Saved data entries
>>>>>
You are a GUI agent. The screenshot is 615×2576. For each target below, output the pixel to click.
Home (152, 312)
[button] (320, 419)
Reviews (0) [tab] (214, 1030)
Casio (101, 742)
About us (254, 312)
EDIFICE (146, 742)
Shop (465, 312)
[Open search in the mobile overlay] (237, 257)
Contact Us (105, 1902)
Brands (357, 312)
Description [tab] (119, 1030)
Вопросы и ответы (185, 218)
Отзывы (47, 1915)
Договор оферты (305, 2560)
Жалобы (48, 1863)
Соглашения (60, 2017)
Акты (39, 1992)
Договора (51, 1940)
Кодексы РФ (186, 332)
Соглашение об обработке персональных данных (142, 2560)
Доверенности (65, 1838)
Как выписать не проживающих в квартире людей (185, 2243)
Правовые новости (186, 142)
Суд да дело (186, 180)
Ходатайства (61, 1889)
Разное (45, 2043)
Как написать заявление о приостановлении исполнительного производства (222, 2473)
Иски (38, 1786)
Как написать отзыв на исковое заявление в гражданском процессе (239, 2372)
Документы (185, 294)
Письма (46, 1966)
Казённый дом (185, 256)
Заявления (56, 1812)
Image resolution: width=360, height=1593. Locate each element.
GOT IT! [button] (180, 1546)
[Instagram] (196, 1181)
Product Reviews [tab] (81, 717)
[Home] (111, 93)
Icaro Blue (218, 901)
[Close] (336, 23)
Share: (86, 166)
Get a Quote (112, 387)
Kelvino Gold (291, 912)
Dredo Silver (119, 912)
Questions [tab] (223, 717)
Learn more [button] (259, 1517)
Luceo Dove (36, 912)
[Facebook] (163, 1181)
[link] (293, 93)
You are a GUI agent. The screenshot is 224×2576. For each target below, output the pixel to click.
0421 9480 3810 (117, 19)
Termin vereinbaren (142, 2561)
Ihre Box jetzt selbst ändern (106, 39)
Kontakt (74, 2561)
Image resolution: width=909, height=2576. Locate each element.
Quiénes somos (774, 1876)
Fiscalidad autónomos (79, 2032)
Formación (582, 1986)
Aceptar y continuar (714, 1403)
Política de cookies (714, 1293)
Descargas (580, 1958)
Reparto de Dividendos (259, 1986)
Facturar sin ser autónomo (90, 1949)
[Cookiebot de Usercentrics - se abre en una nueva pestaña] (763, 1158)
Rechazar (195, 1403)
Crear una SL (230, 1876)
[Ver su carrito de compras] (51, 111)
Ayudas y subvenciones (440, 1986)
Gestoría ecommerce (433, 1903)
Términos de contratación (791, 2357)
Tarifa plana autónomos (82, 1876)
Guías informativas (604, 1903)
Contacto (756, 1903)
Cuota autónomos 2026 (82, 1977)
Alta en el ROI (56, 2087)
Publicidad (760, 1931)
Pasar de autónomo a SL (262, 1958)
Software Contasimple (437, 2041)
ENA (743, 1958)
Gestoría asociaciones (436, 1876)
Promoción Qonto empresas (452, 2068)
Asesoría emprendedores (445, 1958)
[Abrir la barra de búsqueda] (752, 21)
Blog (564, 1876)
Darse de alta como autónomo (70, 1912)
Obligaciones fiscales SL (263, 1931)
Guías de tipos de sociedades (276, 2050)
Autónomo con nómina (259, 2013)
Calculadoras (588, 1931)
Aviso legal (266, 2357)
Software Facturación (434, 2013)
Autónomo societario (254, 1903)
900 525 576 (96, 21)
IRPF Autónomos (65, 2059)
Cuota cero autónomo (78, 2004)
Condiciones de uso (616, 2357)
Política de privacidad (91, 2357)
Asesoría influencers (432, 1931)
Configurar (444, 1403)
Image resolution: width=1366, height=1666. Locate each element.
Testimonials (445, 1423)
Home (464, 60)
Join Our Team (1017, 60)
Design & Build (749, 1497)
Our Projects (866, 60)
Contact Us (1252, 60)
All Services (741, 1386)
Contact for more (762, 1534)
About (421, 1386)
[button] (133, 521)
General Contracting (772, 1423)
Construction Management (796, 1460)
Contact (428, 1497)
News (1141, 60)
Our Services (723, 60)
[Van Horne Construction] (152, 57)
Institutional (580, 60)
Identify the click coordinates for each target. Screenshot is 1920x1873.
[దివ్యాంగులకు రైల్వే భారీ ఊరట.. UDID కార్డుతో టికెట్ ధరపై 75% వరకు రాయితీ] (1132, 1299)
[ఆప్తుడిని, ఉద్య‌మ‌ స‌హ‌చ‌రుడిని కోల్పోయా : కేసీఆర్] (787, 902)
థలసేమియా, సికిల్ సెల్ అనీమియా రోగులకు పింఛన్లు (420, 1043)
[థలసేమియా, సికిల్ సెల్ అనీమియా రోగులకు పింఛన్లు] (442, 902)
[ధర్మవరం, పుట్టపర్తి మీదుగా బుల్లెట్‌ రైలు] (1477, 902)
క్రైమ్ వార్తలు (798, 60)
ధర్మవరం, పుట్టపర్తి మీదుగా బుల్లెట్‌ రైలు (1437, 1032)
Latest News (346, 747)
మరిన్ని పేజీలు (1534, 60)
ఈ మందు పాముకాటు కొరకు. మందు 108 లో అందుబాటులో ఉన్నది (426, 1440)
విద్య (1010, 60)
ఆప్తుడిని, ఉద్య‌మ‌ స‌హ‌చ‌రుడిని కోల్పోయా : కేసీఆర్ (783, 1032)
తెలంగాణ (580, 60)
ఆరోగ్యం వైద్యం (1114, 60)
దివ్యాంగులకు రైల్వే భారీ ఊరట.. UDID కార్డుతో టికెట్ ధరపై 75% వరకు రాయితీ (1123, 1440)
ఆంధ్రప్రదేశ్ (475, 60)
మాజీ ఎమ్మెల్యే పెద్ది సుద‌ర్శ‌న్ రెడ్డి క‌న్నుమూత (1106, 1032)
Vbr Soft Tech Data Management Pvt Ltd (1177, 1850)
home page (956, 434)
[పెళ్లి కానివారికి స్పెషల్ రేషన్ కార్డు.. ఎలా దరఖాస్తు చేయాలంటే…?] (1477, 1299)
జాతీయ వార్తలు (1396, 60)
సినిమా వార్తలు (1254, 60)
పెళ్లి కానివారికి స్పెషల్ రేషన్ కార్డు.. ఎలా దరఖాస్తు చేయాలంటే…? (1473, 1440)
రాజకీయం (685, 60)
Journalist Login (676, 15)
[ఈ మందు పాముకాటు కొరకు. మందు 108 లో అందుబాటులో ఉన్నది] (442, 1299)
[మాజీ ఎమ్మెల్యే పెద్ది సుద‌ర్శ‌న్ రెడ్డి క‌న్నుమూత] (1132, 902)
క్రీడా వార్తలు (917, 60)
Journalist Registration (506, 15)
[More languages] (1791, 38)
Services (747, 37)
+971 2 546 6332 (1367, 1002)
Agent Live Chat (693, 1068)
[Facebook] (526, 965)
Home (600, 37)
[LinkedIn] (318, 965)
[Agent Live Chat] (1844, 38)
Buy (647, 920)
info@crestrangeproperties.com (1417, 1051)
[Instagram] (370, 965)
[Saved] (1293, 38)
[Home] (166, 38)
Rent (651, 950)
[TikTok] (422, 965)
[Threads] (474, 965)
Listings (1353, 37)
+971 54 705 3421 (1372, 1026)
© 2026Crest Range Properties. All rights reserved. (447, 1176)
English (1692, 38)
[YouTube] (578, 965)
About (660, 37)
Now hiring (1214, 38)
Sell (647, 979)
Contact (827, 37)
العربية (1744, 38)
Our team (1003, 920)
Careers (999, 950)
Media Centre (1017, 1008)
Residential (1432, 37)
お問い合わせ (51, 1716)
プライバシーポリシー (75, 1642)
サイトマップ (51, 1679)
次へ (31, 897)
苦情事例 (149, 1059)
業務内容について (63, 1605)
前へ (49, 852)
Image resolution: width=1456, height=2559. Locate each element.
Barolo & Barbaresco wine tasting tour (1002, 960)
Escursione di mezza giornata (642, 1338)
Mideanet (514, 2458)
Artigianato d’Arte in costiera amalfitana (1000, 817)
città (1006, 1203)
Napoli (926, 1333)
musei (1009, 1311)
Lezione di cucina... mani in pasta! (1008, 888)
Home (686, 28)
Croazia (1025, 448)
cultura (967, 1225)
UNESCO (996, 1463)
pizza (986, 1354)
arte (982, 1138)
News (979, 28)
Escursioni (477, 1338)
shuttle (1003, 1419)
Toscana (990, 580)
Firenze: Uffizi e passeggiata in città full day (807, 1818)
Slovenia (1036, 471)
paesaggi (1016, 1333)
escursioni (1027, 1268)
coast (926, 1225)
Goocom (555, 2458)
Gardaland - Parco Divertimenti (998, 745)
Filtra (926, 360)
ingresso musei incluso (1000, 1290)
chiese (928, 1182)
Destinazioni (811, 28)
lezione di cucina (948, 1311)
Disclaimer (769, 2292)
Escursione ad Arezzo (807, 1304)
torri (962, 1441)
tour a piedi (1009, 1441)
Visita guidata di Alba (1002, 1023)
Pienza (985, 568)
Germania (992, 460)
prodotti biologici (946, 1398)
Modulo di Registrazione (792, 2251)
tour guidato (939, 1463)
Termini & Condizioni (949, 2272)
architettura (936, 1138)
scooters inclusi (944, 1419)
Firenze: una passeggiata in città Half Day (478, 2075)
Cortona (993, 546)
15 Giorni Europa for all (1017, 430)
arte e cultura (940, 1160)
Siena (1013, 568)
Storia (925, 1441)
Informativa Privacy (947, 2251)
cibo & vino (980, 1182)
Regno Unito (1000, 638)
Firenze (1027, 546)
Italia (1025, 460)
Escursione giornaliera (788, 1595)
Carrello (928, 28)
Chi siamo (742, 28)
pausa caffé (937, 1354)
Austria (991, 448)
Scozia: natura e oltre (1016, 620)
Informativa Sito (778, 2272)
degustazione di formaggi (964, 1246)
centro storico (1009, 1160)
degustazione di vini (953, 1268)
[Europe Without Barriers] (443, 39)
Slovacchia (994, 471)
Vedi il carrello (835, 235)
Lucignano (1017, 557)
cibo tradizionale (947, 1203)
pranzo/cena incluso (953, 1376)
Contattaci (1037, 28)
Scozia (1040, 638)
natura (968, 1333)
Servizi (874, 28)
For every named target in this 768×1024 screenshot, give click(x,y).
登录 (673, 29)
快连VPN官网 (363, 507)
<<<<<
What needs to be done
Print exactly the lines above, between the one holding "Cuota autónomos 2026 (82, 1977)" and the one holding "ఆంధ్రప్రదేశ్ (475, 60)", inclusive, and nothing besides.

Exercise answer
Cuota autónomos 2026 (82, 1977)
Alta en el ROI (56, 2087)
Publicidad (760, 1931)
Pasar de autónomo a SL (262, 1958)
Software Contasimple (437, 2041)
ENA (743, 1958)
Gestoría asociaciones (436, 1876)
Promoción Qonto empresas (452, 2068)
Asesoría emprendedores (445, 1958)
[Abrir la barra de búsqueda] (752, 21)
Blog (564, 1876)
Darse de alta como autónomo (70, 1912)
Obligaciones fiscales SL (263, 1931)
Guías de tipos de sociedades (276, 2050)
Autónomo con nómina (259, 2013)
Calculadoras (588, 1931)
Aviso legal (266, 2357)
Software Facturación (434, 2013)
Autónomo societario (254, 1903)
900 525 576 (96, 21)
IRPF Autónomos (65, 2059)
Cuota cero autónomo (78, 2004)
Condiciones de uso (616, 2357)
Política de privacidad (91, 2357)
Asesoría influencers (432, 1931)
Configurar (444, 1403)
Image resolution: width=1366, height=1666. Locate each element.
Testimonials (445, 1423)
Home (464, 60)
Join Our Team (1017, 60)
Design & Build (749, 1497)
Our Projects (866, 60)
Contact Us (1252, 60)
All Services (741, 1386)
Contact for more (762, 1534)
About (421, 1386)
[button] (133, 521)
General Contracting (772, 1423)
Construction Management (796, 1460)
Contact (428, 1497)
News (1141, 60)
Our Services (723, 60)
[Van Horne Construction] (152, 57)
Institutional (580, 60)
Identify the click coordinates for each target. Screenshot is 1920x1873.
[దివ్యాంగులకు రైల్వే భారీ ఊరట.. UDID కార్డుతో టికెట్ ధరపై 75% వరకు రాయితీ] (1132, 1299)
[ఆప్తుడిని, ఉద్య‌మ‌ స‌హ‌చ‌రుడిని కోల్పోయా : కేసీఆర్] (787, 902)
థలసేమియా, సికిల్ సెల్ అనీమియా రోగులకు పింఛన్లు (420, 1043)
[థలసేమియా, సికిల్ సెల్ అనీమియా రోగులకు పింఛన్లు] (442, 902)
[ధర్మవరం, పుట్టపర్తి మీదుగా బుల్లెట్‌ రైలు] (1477, 902)
క్రైమ్ వార్తలు (798, 60)
ధర్మవరం, పుట్టపర్తి మీదుగా బుల్లెట్‌ రైలు (1437, 1032)
Latest News (346, 747)
మరిన్ని పేజీలు (1534, 60)
ఈ మందు పాముకాటు కొరకు. మందు 108 లో అందుబాటులో ఉన్నది (426, 1440)
విద్య (1010, 60)
ఆప్తుడిని, ఉద్య‌మ‌ స‌హ‌చ‌రుడిని కోల్పోయా : కేసీఆర్ (783, 1032)
తెలంగాణ (580, 60)
ఆరోగ్యం వైద్యం (1114, 60)
దివ్యాంగులకు రైల్వే భారీ ఊరట.. UDID కార్డుతో టికెట్ ధరపై 75% వరకు రాయితీ (1123, 1440)
ఆంధ్రప్రదేశ్ (475, 60)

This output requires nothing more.